New program zeroes in on pain med practices

Article originally published in app.

NEWARK – It has taken two decades and a fatal epidemic stretching coast to coast, but health care professionals now are realizing the full effects of ill-informed and inconsistent pain-management programs and are admitting just how little most primary care doctors know about how to treat patients in chronic pain.

In a small office room in downtown Newark on Tuesday, more than a dozen of the region’s doctors and pain-management experts gathered to make this humbling admission, then move to confront it through a collaboration aimed at properly training primary-care physicians and stanching the flood of improperly prescribed painkillers, which are highly addictive and often lead to heroin abuse.

“We didn’t create the problem of addiction, but we’ve contributed to the flames,” said Dr. Daren Anderson, vice president of Community Health Center and director of the Weitzman Quality Institute, both in Connecticut.

The institute is partnering with the New Mexico-based Project ECHO to train primary-care providers in pain management, using ECHO’s model of video conferencing. ECHO links physicians, usually ones in the community care sector for the poor and uninsured, with specialists who can help co-manage a case, train the physicians and provide feedback and mentoring. The collaboration is backed by a $400,000 grant and support from The Nicholson Foundation here.

Of the numerous slides Anderson scrolled through in his presentation, one from a 2012 study of the center’s data encapsulated the overall state of primary care in the U.S.: Documentation of pain care is poor, assessments are rarely documented, pain care knowledge is low and although providers feel that pain care is an important skill, they have low confidence in their own.

“We didn’t get a lot of training in (medical training) residency … and so we do what we know as primary-care providers: We write prescriptions. We write opioid prescriptions. And increasingly, we’ve been relying on opioid prescriptions,” Anderson said.
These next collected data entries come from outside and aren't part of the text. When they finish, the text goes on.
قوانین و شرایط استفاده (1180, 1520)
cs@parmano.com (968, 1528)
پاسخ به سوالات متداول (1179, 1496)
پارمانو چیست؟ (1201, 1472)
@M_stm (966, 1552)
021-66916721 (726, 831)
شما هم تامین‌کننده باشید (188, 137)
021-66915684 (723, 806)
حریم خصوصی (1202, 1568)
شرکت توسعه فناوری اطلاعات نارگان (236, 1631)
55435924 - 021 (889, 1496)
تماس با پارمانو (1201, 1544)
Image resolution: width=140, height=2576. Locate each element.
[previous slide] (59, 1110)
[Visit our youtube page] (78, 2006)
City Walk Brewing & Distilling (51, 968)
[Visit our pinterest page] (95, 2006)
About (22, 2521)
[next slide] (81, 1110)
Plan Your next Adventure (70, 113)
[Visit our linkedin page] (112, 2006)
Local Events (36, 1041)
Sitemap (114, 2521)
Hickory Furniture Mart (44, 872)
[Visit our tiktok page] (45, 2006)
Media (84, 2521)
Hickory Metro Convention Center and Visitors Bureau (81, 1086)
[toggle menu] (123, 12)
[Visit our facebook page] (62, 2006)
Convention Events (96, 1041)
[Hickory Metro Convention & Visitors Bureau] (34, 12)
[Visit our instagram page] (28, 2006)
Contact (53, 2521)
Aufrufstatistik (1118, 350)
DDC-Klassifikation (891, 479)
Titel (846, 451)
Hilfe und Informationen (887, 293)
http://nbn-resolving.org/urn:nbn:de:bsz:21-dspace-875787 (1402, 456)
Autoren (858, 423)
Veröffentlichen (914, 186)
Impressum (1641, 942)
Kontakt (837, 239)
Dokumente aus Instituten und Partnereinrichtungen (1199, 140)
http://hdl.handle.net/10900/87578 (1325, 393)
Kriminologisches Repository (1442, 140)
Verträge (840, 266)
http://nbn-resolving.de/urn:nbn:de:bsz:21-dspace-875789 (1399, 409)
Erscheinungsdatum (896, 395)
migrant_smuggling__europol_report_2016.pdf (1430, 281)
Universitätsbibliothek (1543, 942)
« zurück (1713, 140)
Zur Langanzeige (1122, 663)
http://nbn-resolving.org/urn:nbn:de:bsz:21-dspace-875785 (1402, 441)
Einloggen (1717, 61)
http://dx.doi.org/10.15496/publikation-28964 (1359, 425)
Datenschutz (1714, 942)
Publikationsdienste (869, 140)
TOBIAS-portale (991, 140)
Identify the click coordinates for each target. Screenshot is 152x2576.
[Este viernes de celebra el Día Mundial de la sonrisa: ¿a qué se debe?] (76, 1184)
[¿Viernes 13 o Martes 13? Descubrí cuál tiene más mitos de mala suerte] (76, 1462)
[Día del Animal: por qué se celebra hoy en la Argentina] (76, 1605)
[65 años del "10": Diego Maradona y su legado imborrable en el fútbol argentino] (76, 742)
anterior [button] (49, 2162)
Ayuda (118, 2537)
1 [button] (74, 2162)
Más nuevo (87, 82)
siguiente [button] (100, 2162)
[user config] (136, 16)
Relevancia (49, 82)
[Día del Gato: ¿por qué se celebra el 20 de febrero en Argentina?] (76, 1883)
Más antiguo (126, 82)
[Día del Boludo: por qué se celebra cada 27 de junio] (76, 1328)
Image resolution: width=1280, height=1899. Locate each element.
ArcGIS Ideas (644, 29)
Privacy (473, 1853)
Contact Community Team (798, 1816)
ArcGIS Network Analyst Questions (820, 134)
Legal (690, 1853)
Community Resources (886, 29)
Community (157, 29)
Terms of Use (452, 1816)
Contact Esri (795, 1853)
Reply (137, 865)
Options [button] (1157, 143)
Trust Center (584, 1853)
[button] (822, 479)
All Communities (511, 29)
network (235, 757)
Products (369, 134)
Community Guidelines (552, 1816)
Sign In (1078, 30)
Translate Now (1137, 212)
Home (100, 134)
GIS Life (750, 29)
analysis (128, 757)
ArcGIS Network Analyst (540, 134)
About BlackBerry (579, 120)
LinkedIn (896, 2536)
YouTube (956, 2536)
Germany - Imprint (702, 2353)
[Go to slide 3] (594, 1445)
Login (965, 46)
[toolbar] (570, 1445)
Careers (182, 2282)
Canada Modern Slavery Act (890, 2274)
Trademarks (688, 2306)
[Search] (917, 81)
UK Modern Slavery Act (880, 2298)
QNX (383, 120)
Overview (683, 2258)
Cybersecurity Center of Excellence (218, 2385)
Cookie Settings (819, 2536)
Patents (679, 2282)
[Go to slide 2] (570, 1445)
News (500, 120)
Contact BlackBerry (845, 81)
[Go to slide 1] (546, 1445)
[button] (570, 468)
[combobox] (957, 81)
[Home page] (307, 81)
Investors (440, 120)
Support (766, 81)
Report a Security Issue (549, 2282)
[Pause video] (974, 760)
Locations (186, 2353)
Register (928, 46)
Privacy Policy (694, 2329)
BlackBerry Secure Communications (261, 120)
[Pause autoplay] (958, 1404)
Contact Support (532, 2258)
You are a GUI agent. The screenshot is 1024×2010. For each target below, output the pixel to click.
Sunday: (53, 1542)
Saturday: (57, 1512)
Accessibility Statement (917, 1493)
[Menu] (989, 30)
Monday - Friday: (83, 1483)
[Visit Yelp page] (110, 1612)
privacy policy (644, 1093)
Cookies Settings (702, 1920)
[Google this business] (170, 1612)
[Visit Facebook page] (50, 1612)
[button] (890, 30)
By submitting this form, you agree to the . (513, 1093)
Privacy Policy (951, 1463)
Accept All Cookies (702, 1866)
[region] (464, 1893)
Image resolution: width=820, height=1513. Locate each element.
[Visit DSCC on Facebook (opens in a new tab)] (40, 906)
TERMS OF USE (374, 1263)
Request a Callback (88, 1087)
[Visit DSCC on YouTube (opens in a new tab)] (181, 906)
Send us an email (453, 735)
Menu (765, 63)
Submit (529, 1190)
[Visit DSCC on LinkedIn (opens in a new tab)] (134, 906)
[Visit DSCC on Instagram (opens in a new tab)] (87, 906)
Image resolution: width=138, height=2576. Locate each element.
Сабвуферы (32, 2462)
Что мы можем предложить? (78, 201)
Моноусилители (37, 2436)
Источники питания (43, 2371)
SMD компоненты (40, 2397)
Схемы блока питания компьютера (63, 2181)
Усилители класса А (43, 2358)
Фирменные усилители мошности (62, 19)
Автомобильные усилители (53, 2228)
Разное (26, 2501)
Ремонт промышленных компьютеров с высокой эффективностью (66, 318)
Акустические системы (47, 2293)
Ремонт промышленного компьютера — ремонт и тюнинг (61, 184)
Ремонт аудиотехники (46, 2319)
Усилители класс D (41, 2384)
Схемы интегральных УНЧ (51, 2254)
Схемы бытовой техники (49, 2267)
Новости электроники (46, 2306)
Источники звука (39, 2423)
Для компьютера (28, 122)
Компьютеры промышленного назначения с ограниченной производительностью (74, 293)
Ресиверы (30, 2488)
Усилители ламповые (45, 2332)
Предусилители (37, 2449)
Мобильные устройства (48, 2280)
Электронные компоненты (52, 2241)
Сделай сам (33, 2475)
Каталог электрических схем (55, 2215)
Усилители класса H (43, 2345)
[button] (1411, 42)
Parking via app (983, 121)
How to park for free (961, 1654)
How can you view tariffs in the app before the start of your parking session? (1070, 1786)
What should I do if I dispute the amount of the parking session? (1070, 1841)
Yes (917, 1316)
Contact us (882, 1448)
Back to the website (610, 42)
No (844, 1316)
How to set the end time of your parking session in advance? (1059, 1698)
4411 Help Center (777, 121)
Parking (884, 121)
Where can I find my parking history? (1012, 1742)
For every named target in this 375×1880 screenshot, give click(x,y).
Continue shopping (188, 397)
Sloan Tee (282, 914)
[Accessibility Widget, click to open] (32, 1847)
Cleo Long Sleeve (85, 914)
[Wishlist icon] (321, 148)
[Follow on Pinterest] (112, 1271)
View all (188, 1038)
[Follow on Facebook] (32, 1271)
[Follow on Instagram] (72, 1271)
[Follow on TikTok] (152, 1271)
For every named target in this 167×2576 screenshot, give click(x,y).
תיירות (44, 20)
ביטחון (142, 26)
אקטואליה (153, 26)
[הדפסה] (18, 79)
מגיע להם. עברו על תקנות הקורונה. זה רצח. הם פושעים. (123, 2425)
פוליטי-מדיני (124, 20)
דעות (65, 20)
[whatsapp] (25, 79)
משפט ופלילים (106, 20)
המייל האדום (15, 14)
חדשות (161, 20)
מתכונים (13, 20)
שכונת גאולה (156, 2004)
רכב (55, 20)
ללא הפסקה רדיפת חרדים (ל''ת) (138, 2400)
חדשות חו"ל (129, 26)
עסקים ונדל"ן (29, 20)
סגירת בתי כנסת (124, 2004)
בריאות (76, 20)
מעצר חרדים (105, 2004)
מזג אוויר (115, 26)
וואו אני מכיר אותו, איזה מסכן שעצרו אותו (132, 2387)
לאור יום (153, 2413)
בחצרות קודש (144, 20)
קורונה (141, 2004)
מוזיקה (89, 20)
That had been a popular practice since 1996, when the American Academy of Pain Medicine and the American Pain Society both said chronic pain should be treated with opioids and that the risk of addiction is low.

Though opioids have been used for much good, Anderson said, they have also given rise to addiction and abuse nationwide. Prescription drugs are the leading cause of injury death in the U.S., according to the Centers for Disease Control and Prevention.

In New Jersey, heroin and other opiates — like prescription drugs — are the leading cause of admissions to state-licensed treatment facilities, according to the Department of Human Services.

And there has historically been a divide between physical and mental health. But they are closely linked, said Raquel Mazon Jeffers, Nicholson’s director for health care integration. The collaboration integrates the two.

“A lot of chronic conditions, in order to be managed well, require behavior change. Behavior change is hand-to-hand combat, and you need educated professionals whose job it is to help people change their behavior,” she said.

Educating physicians in pain management is one of more than a dozen recommendations by a state heroin and opiate abuse task force report released earlier this year. Although this effort reached a small group of primary care providers on Tuesday, it could be widespread in New Jersey, where opiate abuse has been termed by lawmakers to be the No. 1 public crisis.

“Project ECHO works well on the law of attractions, so you really want to work with the providers who are ready and interested and able and see the issue and want to participate,” Mazon Jeffers said. “Then the model is kind of infinitely scalable.”